Figure 2.

The binding of purified E6 proteins to E6 targets. (A) One-dimensional NMR spectra of E6apn1 peptide (2.0 mM) in the absence (top) and in the presence of (bottom) of GBF-E6 protein (200 μM) in 50 mM phosphate (pH 7.50) with 200 mM NaCl at 5 °C. The indicated assignments are based on our previous report.²⁹ (B) The NOESY difference spectrum of E6apn1 peptide with and without GBF-E6 protein. Increases in peak intensity are shown in red and decreases in peak intensity are in green. (C) SPR analysis of the interaction of GBF-E6 and E6apc2 peptide in 20 mM phosphate (pH 6.50).
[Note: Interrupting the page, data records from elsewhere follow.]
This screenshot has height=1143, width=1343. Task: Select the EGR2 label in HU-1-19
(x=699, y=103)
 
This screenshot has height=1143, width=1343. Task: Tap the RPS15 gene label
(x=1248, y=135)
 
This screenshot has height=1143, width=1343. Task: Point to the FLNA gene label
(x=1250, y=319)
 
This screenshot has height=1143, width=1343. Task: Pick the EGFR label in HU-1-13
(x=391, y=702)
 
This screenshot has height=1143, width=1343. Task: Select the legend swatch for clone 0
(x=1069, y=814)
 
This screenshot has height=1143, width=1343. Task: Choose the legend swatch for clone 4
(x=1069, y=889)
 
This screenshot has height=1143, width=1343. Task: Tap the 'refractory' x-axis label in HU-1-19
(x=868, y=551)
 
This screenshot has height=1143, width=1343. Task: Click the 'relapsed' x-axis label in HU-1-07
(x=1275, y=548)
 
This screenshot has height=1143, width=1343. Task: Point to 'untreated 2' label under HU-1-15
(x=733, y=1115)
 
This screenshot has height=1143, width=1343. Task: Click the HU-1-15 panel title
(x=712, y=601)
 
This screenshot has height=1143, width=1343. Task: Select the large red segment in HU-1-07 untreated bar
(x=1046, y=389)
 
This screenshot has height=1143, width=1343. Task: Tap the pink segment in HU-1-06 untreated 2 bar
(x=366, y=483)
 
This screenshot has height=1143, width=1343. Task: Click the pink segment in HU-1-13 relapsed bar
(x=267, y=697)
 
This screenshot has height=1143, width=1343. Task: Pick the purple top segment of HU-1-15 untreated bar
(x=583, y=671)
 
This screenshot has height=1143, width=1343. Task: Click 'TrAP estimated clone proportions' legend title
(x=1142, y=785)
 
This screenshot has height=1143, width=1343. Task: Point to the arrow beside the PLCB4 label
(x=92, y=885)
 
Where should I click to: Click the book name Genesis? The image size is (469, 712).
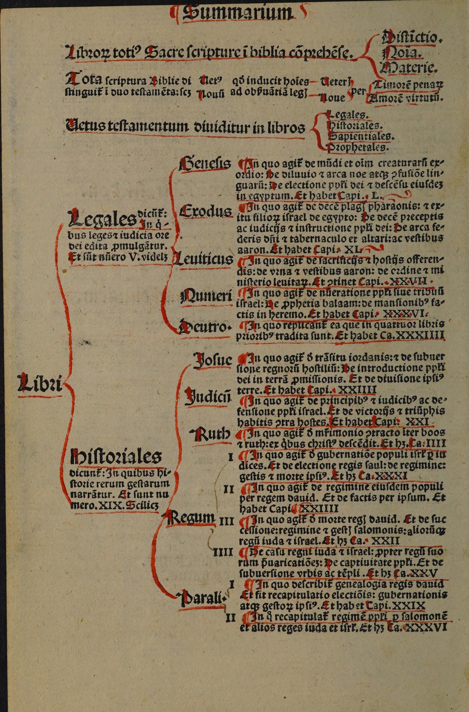pyautogui.click(x=205, y=165)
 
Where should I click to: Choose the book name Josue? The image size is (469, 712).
pyautogui.click(x=212, y=360)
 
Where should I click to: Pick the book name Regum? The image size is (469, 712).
pyautogui.click(x=191, y=518)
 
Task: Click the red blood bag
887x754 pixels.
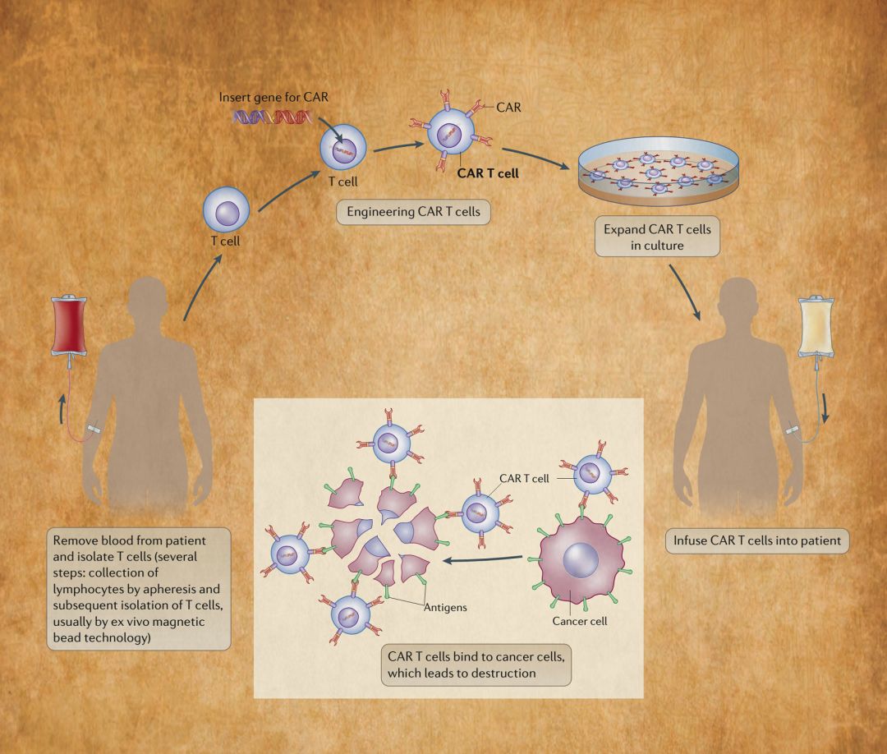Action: click(68, 324)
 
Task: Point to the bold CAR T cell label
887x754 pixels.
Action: click(488, 173)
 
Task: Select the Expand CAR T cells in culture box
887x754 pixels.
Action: click(657, 238)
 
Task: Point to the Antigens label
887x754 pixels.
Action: click(445, 608)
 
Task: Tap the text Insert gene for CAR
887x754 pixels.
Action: click(267, 97)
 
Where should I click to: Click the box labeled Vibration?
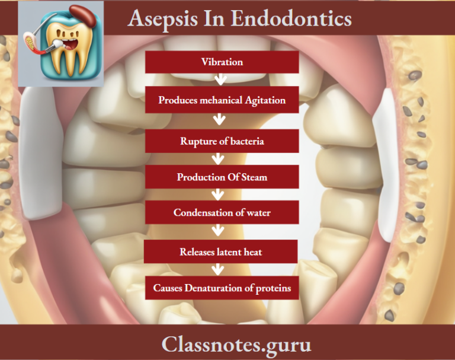[222, 62]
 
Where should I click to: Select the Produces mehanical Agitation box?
[222, 100]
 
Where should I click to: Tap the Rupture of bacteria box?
[222, 141]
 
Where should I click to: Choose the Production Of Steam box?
[222, 177]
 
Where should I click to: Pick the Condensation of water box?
[222, 212]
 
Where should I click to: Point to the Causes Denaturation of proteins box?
[222, 288]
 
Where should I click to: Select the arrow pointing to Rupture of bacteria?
[220, 120]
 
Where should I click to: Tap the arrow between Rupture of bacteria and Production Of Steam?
[219, 159]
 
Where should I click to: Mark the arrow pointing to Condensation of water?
[220, 195]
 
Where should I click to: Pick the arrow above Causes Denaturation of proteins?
[219, 269]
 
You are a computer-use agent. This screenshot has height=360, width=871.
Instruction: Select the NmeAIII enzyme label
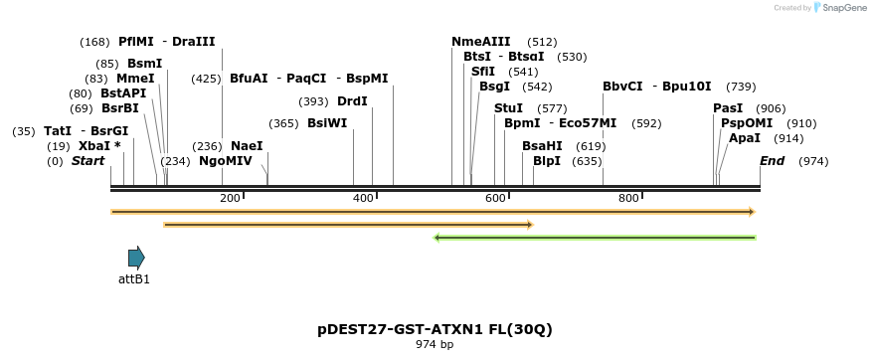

E6apc2 was immobilized to the CM5 sensor surface and a series of GBF-E6 solutions allowed to flow over the surface. The experimental curves are shown in gray, the fits shown in black. (D) ITC analysis of the interaction of hDlg PDZ2 domain and E6CL peptide in 20 mM phosphate (pH 6.50). A 500 μM solution of hDlg PDZ2 was injected 30 times in 10 μl aliquots into the 1.4 ml sample cell containing GBF-E6CL at a concentration of 50 μM at 20 °C.